Re: [PATCH] Replica sends an incorrect epoch in its hot standbyfeedback to the Master
On 3/2/20 10:33 AM, Juan José Santamaría Flecha wrote: > On Fri, Feb 21, 2020 at 8:15 PM Palamadai, Eka <ekanatha@amazon.com > <mailto:ekanatha@amazon.com>> wrote: > > Please, do not top post on this list. > > Thanks a lot for the feedback. Please let me know if you have any > further comments. Meanwhile, I have also added this patch to > "Commitfest 2020-03" at https://commitfest.postgresql.org/27/2464. > > > Apparently, there are a couple of duplicate entries in the commitfest > as: https://commitfest.postgresql.org/27/2463/ and > https://commitfest.postgresql.org/27/2462/ > > Could close those as "withdrawn"? I have marked the duplicate entries 2462 and 2463 as withdrawn. -- -David david@pgmasters.net
Re: [PATCH] Replica sends an incorrect epoch in its hot standbyfeedback to the Master
On Sat, Feb 22, 2020 at 6:10 AM Palamadai, Eka <ekanatha@amazon.com> wrote: > Thanks a lot for the feedback. Please let me know if you have any further comments. Meanwhile, I have also added this patchto "Commitfest 2020-03" at https://commitfest.postgresql.org/27/2464. Thanks for the excellent reproducer for this obscure bug. You said the problem exists in 9.6-11, but I'm also able to reproduce it in 9.5. That's the oldest supported release, but it probably goes back further.
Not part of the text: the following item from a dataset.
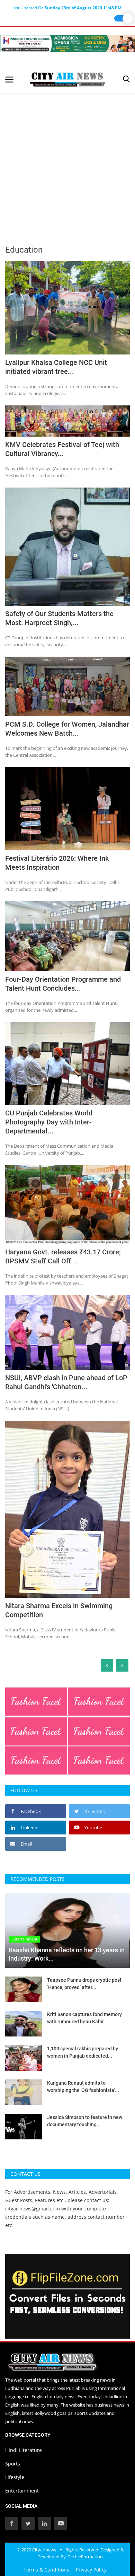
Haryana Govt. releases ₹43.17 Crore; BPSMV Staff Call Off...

I confirmed that this patch fixes the immediate problem. I've attached a version of your patch with a commit message, to see if anyone has more feedback on this.
Attachment
Re: [PATCH] Replica sends an incorrect epoch in its hot standbyfeedback to the Master
On Wed, Mar 11, 2020 at 7:47 PM Thomas Munro <thomas.munro@gmail.com> wrote: > On Sat, Feb 22, 2020 at 6:10 AM Palamadai, Eka <ekanatha@amazon.com> wrote: > > Thanks a lot for the feedback. Please let me know if you have any further comments. Meanwhile, I have also added thispatch to "Commitfest 2020-03" at https://commitfest.postgresql.org/27/2464. > > Thanks for the excellent reproducer for this obscure bug. You said > the problem exists in 9.6-11, but I'm also able to reproduce it in > 9.5. That's the oldest supported release, but it probably goes back > further. I confirmed that this patch fixes the immediate problem. > I've attached a version of your patch with a commit message, to see if > anyone has more feedback on this. Pushed.